I wandered along the river and through the Trastevere area instead.


I'm sure there is a banquet scene set in the Villa Farnesina in the book I have been editing for Henry Brooks. I was disappointed that the gardens were not open to visitors.


Henry's book is set in 1508. The building has just been constructed, and the artists are discussing what they plan to paint. One thing they are playing with is ideas of perspective. The niche over the door here is just as flat as the niche to the left. Both are simply painted into the plaster to give the illusion of depth. The garlands show fruits and vegetable from all over the world, many new to Europe in the previous decade and a half.


This upstairs room has scenes painted at each end. This is a flat wall. No columns. No statue in a niche. No city beyond the balcony rail.


Having come that far south of my return bus, I sought out the Santa Maria in Trastevere Church. The frieze under the pediment shows ten vigins with lamps coming to Christ.


The apse is gorgeous gold mosaic.


This 7th c icon is the oldest extant image of the Virgin Mary. So many of the churches here give more honor to her than to her Son. It must make her so sad.


I came home to a shower and nap. Then Steve messaged me that they were making great progress and he would come back this evening rather than tomorrow afternoon. Great news, but he wouldn't be back in time for dinner. I had this idea of where I wanted to eat near the Piazza Navona, but I kept getting turned around. I wandered the whole area without finding the piazza. I WANTED to wander the area, but I wanted to do it radiating out from a known point, namely the piazza. Very frustrating to go up and down, sometimes the same streets after asking directions. I must have looked left when I should have looked right or something. Finally found it, but the place I had been dreaming of wasn't open yet. Since Steve was going to be coming back, I found an alternative, ate my spaghetti with clams which he would not have enjoyed at all, and headed 'home.' Except I got turned around again. I finally figured out that although the map I was using showed little pictures of highlights, they weren't necessarily oriented correctly. It was 8:30 before I got 'home', only to find Steve had arrived and gone out for lasagne locally since I wasn't here. He pointed out that, although I don't have international data on my phone, the tourist app uses the phone GPS and could have told me where I was. Duh. Next time...

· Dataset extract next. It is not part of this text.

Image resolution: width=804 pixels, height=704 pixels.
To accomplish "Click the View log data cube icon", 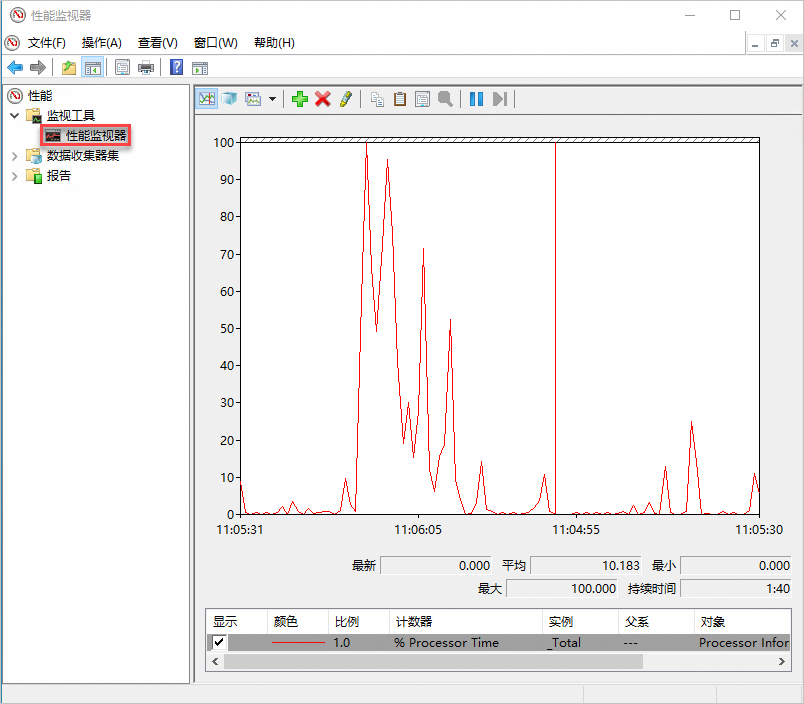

I'm coughing and my desire to go anywhere tomorrow is pretty slim right now.


4 comments:

  1. Hope you're not getting a cold! Sleep well!

    ReplyDelete
  2. I'm sure I am getting a cold. Afternoon naps are a necessity. It's been nice to come back to the hotel to rest and go out again in the long summer evenings.

    ReplyDelete
  3. All that getting lost? According to the health monitor on my phone, I did 26,919 steps, 12.8 mi compared to the previous day's 11,832 steps/5.3 mi that left us so tired.

    ReplyDelete
  4. Wrong day. The previous day was 19,688 steps/8.9 mi. I guess that's enough to merit being tired.